Imparting traditional knowledge
Uncle Theodore Edwards teaches young girls how to craft wood in Maruranau Village
Uncle Theodore Edwards teaches young girls how to craft wood in Maruranau Village

Rupununi youth get access to culture-based classes

TRADITIONAL knowledge classes in eight villages across the Rupununi are progressing well and have managed to grip the attention of youths whom organisers say may have previously seemed uninterested but who now appears to have simply been too shy to ask for an opportunity to learn.
The purpose of these classes, organised by the South Rupununi Conservation Society (SRCS), is to spark an interest in youths and get them to be involved in their culture, installing a sense of pride and empowerment.
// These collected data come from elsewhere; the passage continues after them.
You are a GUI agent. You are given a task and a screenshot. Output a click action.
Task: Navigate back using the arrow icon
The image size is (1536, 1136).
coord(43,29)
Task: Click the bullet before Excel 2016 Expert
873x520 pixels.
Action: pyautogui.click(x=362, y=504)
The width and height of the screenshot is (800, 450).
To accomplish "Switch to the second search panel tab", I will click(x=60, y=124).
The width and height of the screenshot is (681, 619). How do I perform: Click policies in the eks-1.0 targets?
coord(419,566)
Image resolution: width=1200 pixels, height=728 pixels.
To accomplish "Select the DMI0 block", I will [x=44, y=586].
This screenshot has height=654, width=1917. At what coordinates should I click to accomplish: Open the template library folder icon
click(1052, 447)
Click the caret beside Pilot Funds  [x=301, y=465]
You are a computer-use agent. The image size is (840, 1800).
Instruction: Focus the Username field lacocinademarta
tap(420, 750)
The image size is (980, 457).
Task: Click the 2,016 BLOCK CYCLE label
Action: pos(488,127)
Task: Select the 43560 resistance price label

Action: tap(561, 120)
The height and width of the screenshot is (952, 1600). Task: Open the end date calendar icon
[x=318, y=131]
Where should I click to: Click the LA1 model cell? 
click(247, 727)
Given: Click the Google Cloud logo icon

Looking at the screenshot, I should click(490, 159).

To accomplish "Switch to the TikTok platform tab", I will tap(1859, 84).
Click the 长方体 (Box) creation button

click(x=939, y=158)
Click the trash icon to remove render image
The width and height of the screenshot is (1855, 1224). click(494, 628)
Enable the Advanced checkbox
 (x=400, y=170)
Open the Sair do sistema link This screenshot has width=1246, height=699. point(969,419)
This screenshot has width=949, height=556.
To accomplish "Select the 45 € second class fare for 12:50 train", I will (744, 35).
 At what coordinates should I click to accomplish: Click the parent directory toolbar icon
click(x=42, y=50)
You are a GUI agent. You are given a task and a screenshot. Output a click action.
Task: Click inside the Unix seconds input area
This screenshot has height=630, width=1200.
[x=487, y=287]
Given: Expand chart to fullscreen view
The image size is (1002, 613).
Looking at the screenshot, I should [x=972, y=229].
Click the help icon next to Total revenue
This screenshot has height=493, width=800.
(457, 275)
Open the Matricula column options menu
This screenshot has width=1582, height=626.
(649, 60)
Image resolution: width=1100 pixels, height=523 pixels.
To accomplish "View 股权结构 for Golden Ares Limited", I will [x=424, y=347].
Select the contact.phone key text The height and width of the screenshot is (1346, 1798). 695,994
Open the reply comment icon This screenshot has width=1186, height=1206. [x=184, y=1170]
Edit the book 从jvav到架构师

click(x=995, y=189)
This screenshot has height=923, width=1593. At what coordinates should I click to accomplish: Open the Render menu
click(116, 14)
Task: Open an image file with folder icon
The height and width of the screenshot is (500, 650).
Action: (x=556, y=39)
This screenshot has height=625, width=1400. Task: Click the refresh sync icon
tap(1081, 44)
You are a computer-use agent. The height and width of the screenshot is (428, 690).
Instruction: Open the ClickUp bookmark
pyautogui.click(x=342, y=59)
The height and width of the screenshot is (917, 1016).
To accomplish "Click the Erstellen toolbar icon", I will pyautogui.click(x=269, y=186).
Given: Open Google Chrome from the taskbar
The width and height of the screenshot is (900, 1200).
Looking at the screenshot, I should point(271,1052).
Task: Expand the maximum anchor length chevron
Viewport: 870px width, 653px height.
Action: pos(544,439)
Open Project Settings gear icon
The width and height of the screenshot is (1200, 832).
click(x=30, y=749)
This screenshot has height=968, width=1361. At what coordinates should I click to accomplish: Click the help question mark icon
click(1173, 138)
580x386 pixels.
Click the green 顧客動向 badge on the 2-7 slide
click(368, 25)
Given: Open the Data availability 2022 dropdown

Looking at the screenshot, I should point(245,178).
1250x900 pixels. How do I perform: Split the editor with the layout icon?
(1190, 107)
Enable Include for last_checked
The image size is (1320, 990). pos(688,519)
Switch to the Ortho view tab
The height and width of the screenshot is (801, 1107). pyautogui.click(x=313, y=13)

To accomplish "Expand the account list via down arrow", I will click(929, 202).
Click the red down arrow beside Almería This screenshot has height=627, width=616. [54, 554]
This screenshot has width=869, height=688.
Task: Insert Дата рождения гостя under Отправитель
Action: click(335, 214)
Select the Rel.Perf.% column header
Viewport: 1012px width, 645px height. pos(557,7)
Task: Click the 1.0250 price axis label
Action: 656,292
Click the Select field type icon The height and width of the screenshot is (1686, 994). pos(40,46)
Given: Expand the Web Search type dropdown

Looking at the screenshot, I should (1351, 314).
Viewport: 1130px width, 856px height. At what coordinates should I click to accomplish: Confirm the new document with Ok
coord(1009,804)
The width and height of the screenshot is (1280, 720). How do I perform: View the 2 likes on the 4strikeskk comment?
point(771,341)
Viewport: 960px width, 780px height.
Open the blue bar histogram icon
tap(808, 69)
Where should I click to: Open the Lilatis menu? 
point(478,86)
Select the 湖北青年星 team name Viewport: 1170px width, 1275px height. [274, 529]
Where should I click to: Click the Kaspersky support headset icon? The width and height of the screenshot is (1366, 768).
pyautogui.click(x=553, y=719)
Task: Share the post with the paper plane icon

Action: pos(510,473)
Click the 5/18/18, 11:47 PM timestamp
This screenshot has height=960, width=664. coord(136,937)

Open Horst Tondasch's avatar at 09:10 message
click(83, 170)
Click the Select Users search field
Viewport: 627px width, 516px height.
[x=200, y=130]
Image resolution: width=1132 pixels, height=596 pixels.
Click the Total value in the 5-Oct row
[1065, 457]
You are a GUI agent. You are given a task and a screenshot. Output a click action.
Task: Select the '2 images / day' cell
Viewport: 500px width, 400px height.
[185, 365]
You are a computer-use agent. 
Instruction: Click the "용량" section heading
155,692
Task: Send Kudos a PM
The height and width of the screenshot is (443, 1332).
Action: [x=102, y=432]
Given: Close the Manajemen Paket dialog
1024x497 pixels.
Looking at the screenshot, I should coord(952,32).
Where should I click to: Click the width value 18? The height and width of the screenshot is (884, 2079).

A young girl with her completed baby-sized hammock in Aishalton Village(SRCS Photos)

“Any elder in a village will tell you that most young people are losing interest in their heritage and are more concerned with technology, money, and so forth. But from these classes we are seeing that children really do want to learn and it seems like they have just not had the opportunity,” Programme Coordinator Neal Miller told Pepperpot Magazine.
“And in some cases, parents didn’t think their children wanted to learn but really the children were just shy to ask. The children are thoroughly enjoying themselves and we have lots of children who want to join the classes in their village but we are limited to 30 in one village due to COVID guidelines,” Miller further explained.

Glad to be supported with funding from the Sustainable Wildlife Management – Programme Guyana (SWM), the members of SRCS have placed Environmental Education at the top of their priorities list since founding the organisation in 2002. They believe that many of the destructive habits that occur in the South Rupununi such as overharvesting, pollution, habitat destruction and more, could be addressed by such education.

Meanwhile, SWM is an African, Caribbean and Pacific (ACP) Group of States initiative, which aims to tackle the issue of overhunting of wild meat

A youth learning how to weave cotton in Maruranau Village

Last January, the group started up the traditional knowledge classes following a visit to eight communities in Central and South Rupununi to speak with Village Councils about how best the children could’ve benefited from the courses. The lessons are being done at the discretion of the Village Councils and all COVID-19 protocols are observed.
The villages are Kumu, Shulinab, Sand Creek, Katoonarib, Sawariwau, Aishalton, Maruranau and Shea.

After the consultations, it was decided that each village would select three skills that they wanted their youth to learn and then identify three persons in the village who would teach these skills. Miller and another SRCS member, Alyssa Melville, then held eight separate workshops in the communities and helped the resource persons to design the lesson plans, set schedules, decide on the students for the classes and collate lists of materials that they would need.

The skills selected were cotton spinning, basket weaving, arrow making, cow skin crafts, Wapichan language, Macushi language, storytelling, leather marking, traditional medicine and woodwork.

Two girls with their completed hammocks in Maruranau Village

Each village selected 30 students for their lessons, totalling 240 students across the eight villages. The 30 students were split into groups of 10 and for the first six weeks, each group attends one class per week where they learn one skill and by the end of the six lessons, they make small crafts like a baby-sized hammock or sling, an arrow, or basket.
After six weeks, the groups rotate to the next skill and the teacher teaches the same six lessons to the new group. Once the groups complete all three skills (18 classes), SRCS is hoping to hold an exhibition class in each village where the students can showcase what they have learnt to the rest of the village. This will however depend on COVID-19 restrictions. The lessons are currently scheduled to run until June 2021.

Beyond June
The SRCS is hoping to be able to secure additional funding for the classes to be continued beyond June 2021. “We have received overwhelmingly positive feedback about the classes. Due to funding, we were only able to implement the project in eight villages. However many other villages have approached us asking to start the project in their village,” Miller noted.
Persons seeing what are being produced as a result of the classes, online and otherwise, have been expressing an interest in purchasing the items, so the SRCS has been working on ways to make this happen.

Teaching aids for the cotton spinning class

The SRCS may possibly be able to add some business classes to the project so that the students can learn the basics of how to sell their crafts if they want to and is inclined to work with local businesses to create a market that the children and resource persons can sell to.

“I think there is a significant demand for these crafts; it is just a case of connecting them to a market and to equip them with the skills to create and properly manage their own small business. Of course it is not possible for very young children to do this by themselves, but one of our ideas is that each community could set up their own craft group that would share in the profit and anyone could join and contribute,” Miller offered.